◆ TASK STATEMENT
Starting at the line with "Click the drag handle icon", retype every line through the end of the listing exactly as written, and nothing before it.

◆ SOURCE INFORMATION
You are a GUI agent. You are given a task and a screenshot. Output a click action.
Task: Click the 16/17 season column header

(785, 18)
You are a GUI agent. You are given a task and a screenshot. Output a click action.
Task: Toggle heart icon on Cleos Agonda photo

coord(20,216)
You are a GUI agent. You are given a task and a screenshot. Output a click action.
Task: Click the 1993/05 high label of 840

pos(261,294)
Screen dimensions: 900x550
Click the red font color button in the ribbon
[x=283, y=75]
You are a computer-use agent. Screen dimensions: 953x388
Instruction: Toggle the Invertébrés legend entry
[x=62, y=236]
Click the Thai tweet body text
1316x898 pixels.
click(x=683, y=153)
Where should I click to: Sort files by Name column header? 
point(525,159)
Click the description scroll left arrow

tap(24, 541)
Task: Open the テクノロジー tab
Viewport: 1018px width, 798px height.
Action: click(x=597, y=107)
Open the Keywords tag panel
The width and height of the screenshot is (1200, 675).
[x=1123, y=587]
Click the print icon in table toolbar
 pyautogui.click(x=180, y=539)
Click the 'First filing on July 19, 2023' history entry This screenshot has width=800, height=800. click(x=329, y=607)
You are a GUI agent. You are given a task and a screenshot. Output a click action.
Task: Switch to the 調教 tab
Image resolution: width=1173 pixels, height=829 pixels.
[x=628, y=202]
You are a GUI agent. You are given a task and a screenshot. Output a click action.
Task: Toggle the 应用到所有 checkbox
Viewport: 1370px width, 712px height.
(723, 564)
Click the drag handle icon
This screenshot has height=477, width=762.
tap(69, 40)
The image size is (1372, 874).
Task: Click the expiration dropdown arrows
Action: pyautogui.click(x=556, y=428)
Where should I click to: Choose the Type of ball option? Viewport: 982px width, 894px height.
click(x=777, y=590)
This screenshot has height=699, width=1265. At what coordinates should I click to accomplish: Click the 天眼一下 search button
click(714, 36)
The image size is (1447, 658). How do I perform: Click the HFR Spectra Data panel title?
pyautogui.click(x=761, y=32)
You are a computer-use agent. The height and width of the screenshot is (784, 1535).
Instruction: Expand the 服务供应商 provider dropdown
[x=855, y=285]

◆ ANSWER SPACE
Click the drag handle icon
This screenshot has height=477, width=762.
tap(69, 40)
The image size is (1372, 874).
Task: Click the expiration dropdown arrows
Action: pyautogui.click(x=556, y=428)
Where should I click to: Choose the Type of ball option? Viewport: 982px width, 894px height.
click(x=777, y=590)
This screenshot has height=699, width=1265. At what coordinates should I click to accomplish: Click the 天眼一下 search button
click(714, 36)
The image size is (1447, 658). How do I perform: Click the HFR Spectra Data panel title?
pyautogui.click(x=761, y=32)
You are a computer-use agent. The height and width of the screenshot is (784, 1535).
Instruction: Expand the 服务供应商 provider dropdown
[x=855, y=285]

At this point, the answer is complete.